John Brennan, Surrey Hills, Victoria, Australia
Sir: In Lost Eden you say that "they discovered a rich ecology". In what form? Two stone tablets? Ecology is the science that explains the interaction between organisms and environment. What the team really discovered was probably a rich and varied ecosystem.
Dag Tangen, Oslo, Norway
(I almost never use the word ecology, precisely because it is used improperly. It is a fuzzy term, and people who use it don't have a clear idea of what they mean. The dictionary defines it as the study of organisms and their relation to each other and to their surroundings. I have found that substituting 'ecosystem(s)' almost always expresses the thought. The term's misuse is so widely used and entrenched that it's unlikely it can ever be set straight. Other terms suffering a similar fate:
coup de grace: Most people pronounce it as though it's spelled 'gras'. So instead of meaning "stroke of mercy" (ie, putting something out of its misery), it would mean "stroke of fat". Correct pronunciation of "grace" is "grahss".
forte: 'Forte' is a French word, meaning strength or strong points, therefore it is pronounced fort. Yet few people know this, and pronounce it fort-ay, which is the Italian pronunciation of a word spelled the same but with a different meaning: loud. Pronounce it correctly and people look at you funny.

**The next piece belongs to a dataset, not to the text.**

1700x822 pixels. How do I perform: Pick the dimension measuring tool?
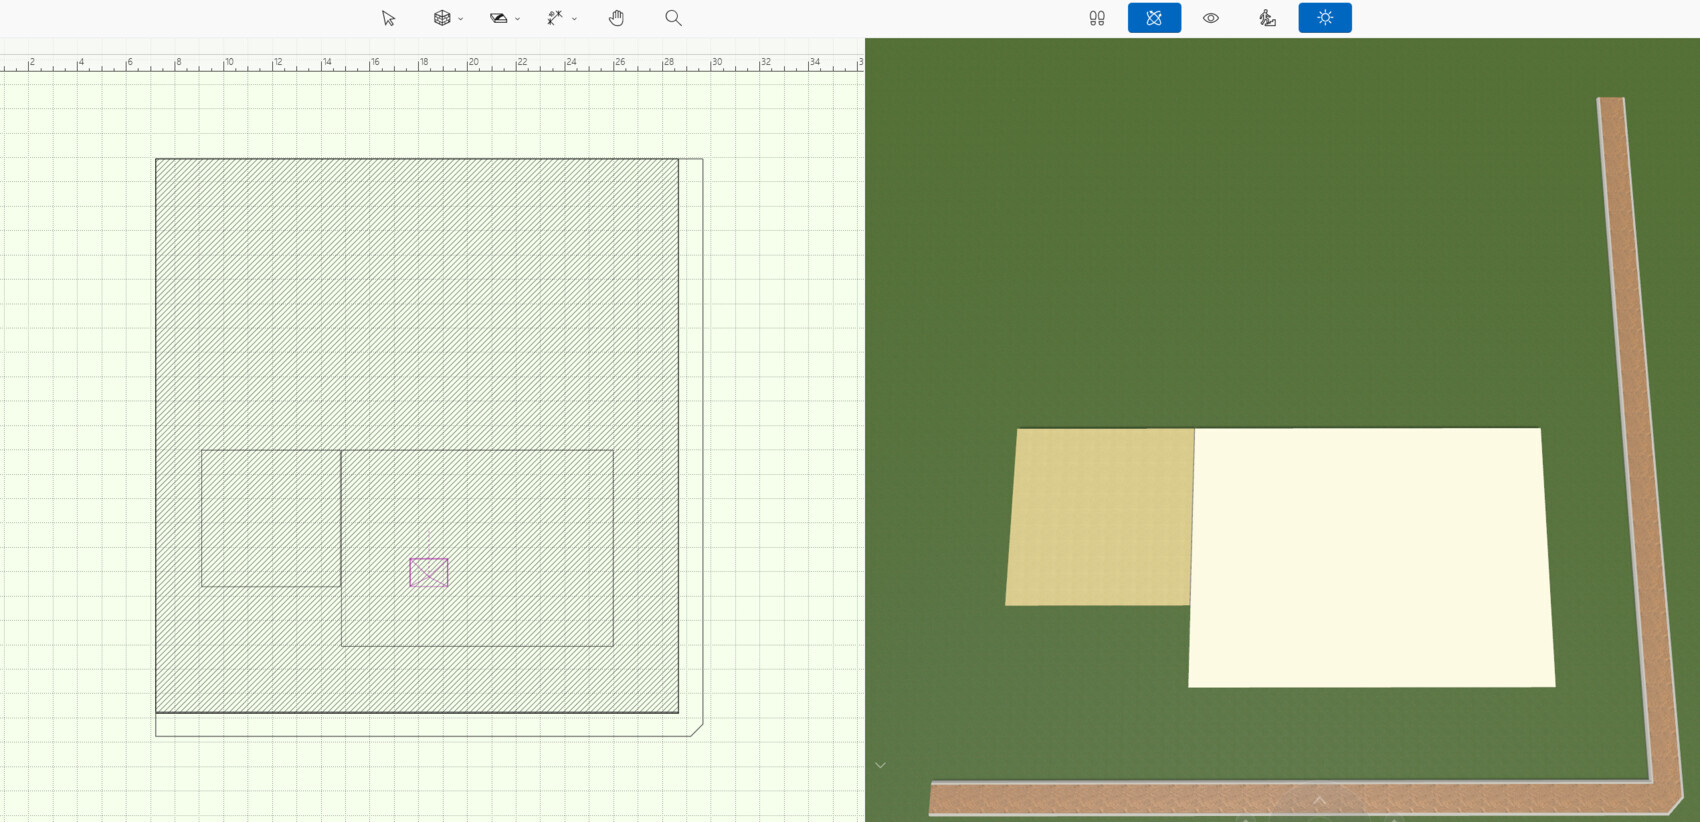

pristine: immaculate, perfect, in mint condition, as new, unspoiled, spotless, flawless, clean, fresh, new, virgin, pure, unused, according to the dictionary. There is no place on Earth to which you can apply that term, not even Antarctica. Yet it is used casually to apply to very degraded areas, such as scraps of original landscape in San Francisco having a modest percent cover of native plants but heavily infested with invasive plants. I even occasionally encountered it in scientific reports, and most scientists are very scrupulous in choosing and ordering words.